Extracted data entries:
▬▬▬▬▬▬▬▬▬▬
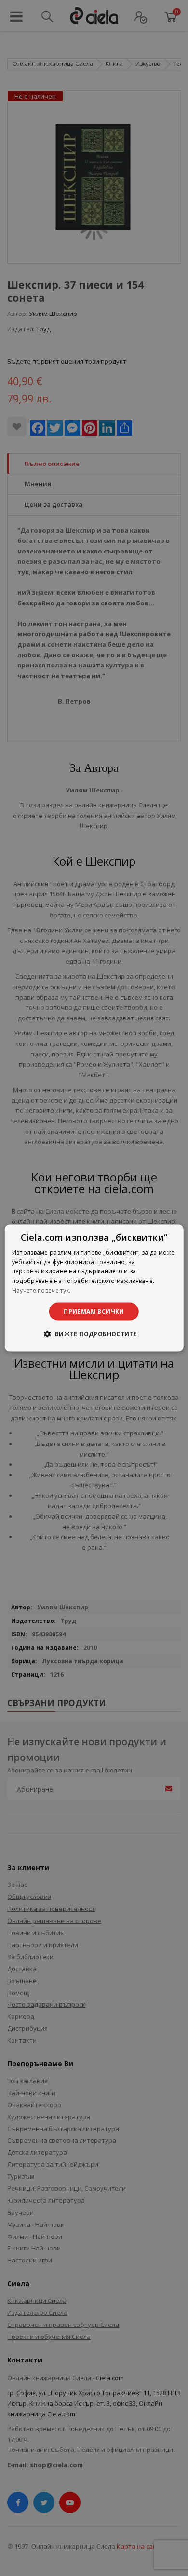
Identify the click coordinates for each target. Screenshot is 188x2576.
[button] (94, 1334)
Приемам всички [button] (94, 1311)
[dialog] (94, 1288)
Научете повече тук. (41, 1290)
▬▬▬▬▬▬▬▬▬▬
* **Directions**
Retype the records above exactly, leaving every picture out of your copy.

* **The answer**
Identify the click coordinates for each target. Screenshot is 188x2576.
[button] (94, 1334)
Приемам всички [button] (94, 1311)
[dialog] (94, 1288)
Научете повече тук. (41, 1290)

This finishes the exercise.